Aladin kemudian memulai mencari kayu bakar. Beberapa menit berlalu, ia datang dari arah
belakang pamannya berdiri. Melihat ada yang aneh, Aladin kemudian bersembunyi di balik
pohon dan melihat yang sedang pamannya lakukan.
Jafar : [ Sambil mengayunkan tongkat sihirnya ] Bimsalabim..
SFX : Kraaaakkkk...
Terlihat tanah di hadapan Jafar berlubang menjadi seperti gua. Aladin terkejut. Ia kemudian
melangkah perlahan dan menaruh kayu bakarnya di depan pohon itu sementara Aladin
memutar dan menghampiri pamannya dari arah yang berbeda.
Jafar yang sudah menyelesaikan pekerjaannya, terkejut dan marah melihat Aladin tidak
membawa apa apa di tangannya.
Jafar : Kemana saja kau ? dan dimana kayu bakarnya ?
Aladin : I..itu di...
Jafar : Halaah, aku tidak percaya.. sekarang aku akan membunuhmu !
Jafar marah dan kemudian mengambil pisau yang ia munculkan tadi lewat tongkat sihirnya.
Tak sempat ia menghunuskan pisaunya ke arah Aladin. Jafar kemudian mendengar ada suara
monyet dan kayu yang berguling dan bertabrakan satu sama lain.
Jafar : [ Menoleh kebelakang ] Apa itu ?
Aladin : Monyet ?
Monyet itu terlihat meloncat loncat dan beberapa kali menggulingkan beberapa kayu ke
arah Jafar dan Aladin. Tak lama kemudian, monyet itu berhenti meloncat dan mengambil
sebatang kayu bakar dan membawanya lari.
Jafar : Dia kabur, cepat kejar dia Aladin !
Aladin : t..ta...tapi ?
Jafar : Tidak ada tapi tapian, cepat kejar monyet itu dan bawa kembali kayu bakarnya atau
aku akan membunuhmu !
Aladin kemudian berlari untuk mengejar monyet itu. Beberapa menit kemudian, monyet itu
kemudian naik ke atas pohon sementara Aladin menghentikan langkahnya. Ia tampak
kelelahan, dengan perlahan ia kemudian mengatur napasnya.
Aladin : Hei monyet, cepat kembalikan kayu bakar itu !
Monyet itu tak membalasnya. Namun, sebuah ide tak sengaja lewat dipikirannya. Aladin
kemudian mengambil sekantung apel dan mengarahkan tangannya yang terdapat sebuah apel
ke arah monyet itu.
Aladin : Kau lapar ,kan ?
Aladin : Ya sudah kalau tidak mau, biar aku makan sendiri.
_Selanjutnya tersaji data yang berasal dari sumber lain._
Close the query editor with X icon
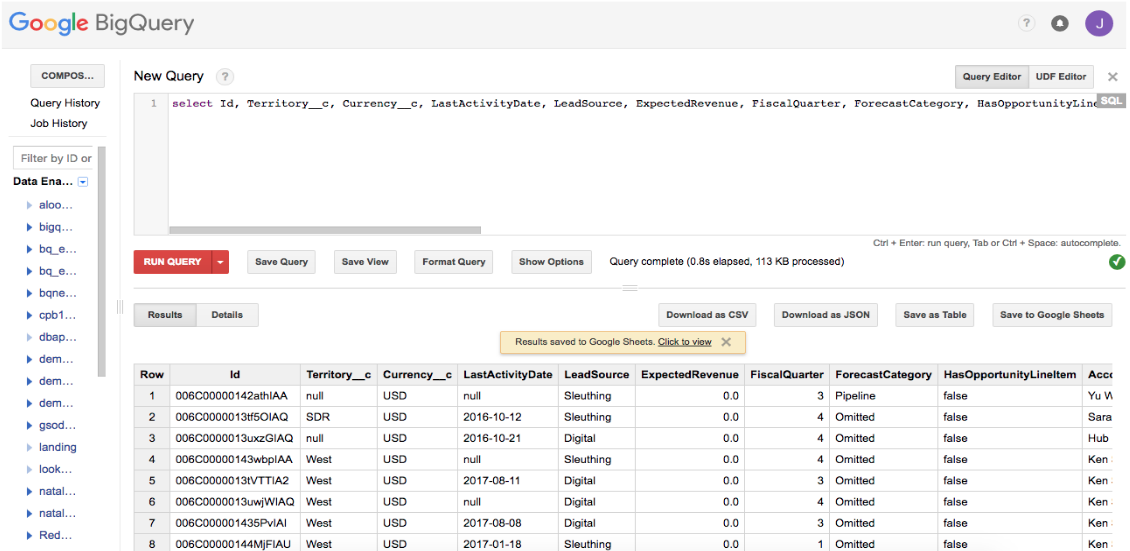The image size is (1130, 551). pos(1112,77)
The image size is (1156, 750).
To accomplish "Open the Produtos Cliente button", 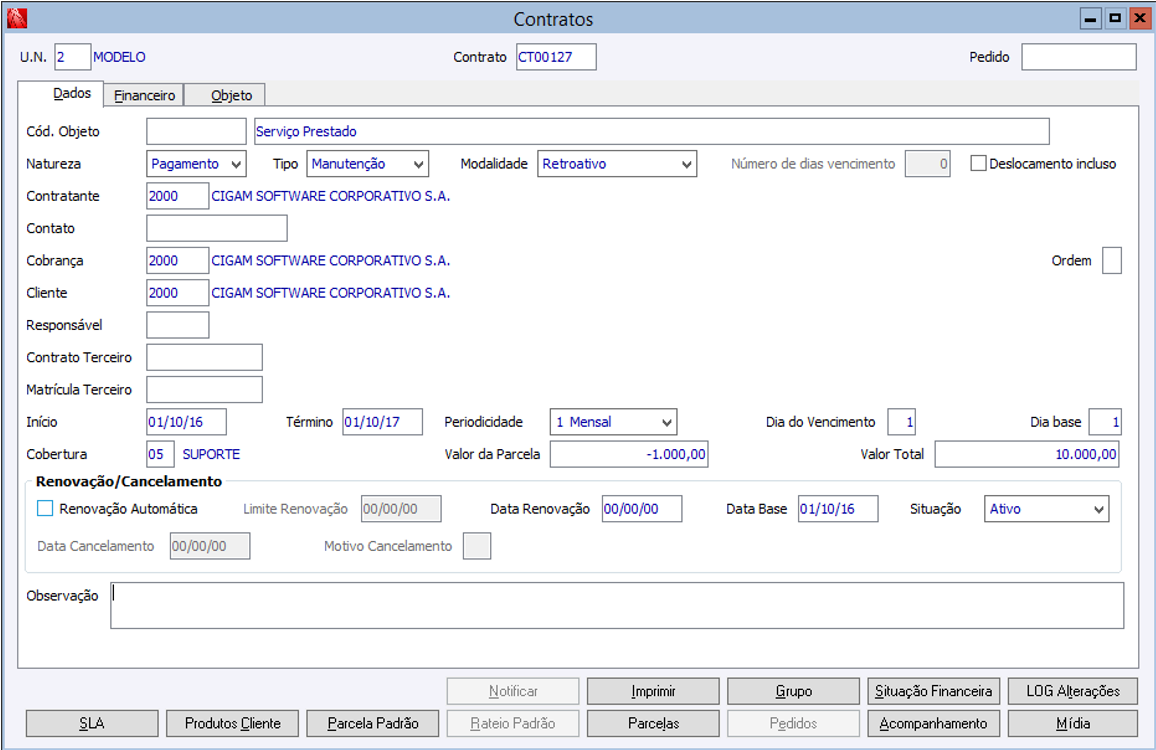I will click(x=232, y=723).
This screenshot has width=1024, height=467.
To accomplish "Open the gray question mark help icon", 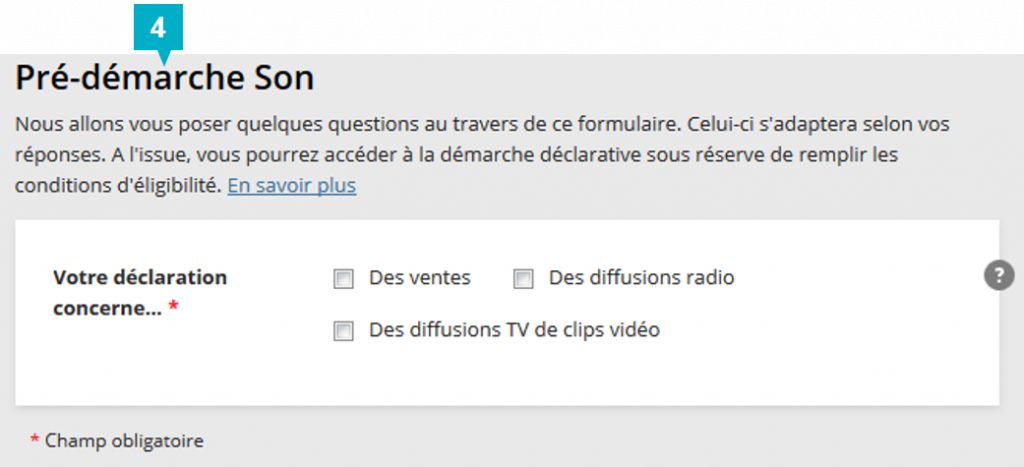I will pyautogui.click(x=999, y=276).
Aladin kemudian berniat ingin memakan buah tersebut, namun ia menghentikannya ketika
melihat kayu bakar itu jatuh di hadapannya. Monyet itu kemudian turun dan menghampiri
Aladin.
Aladin : Kau mau ini ?
Monyet itu mengangguk dan kemudian Aladin melemparkan apel itu jauh ke semak semak.
Kini, Aladin sudah dapat kembali dengan tenang.
Di tengah perjalanannya kembali untuk memberikan kayu bakar, monyet itu kembali
menghampiri Aladin.
Aladin : Ada apa ? kau masih lapar ya ? ya sudah, ini !
Aladin kembali melempar buah apel tersebut, namun kali ini ia melemparkannya lebih jauh
dengan tujuan monyet itu tidak akan kembali padanya.
Sesampainya di tempat Jafar, Aladin kemudian menyerahkan kayu bakar itu ke tumpukan
kayu bakar yang sudah tertata rapi.
Jafar : Bagus, kali ini aku ada pekerjaan bagus untukmu.
Aladin : Pekerjaan apa ?
Jafar : Kau harus turun ke gua itu dan mengambilkan aku lampu antik yang ada di
dalamnya.
Aladin : Tidak, aku takut turun ke sana.
Jafar kemudian mengeluarkan cincin ajaib dan memberikannya kepada Aladin.
Jafar : Ini cincin ajaib, cincin ini akan melindungimu
Aladin kemudian berjalan turun dan setelah ia berhasil ia melihat ke atas. Ternyata pintu gua
sudah tertutup sebagian. Aladin menyadari niat buruk Jafar dan tidak mau terkecoh
tipuannya.
Jafar : Cepat berikan lampu itu !
Aladin : Tidak, aku tidak akan memberikannya sebelum aku berhasil keluar dari tempat ini.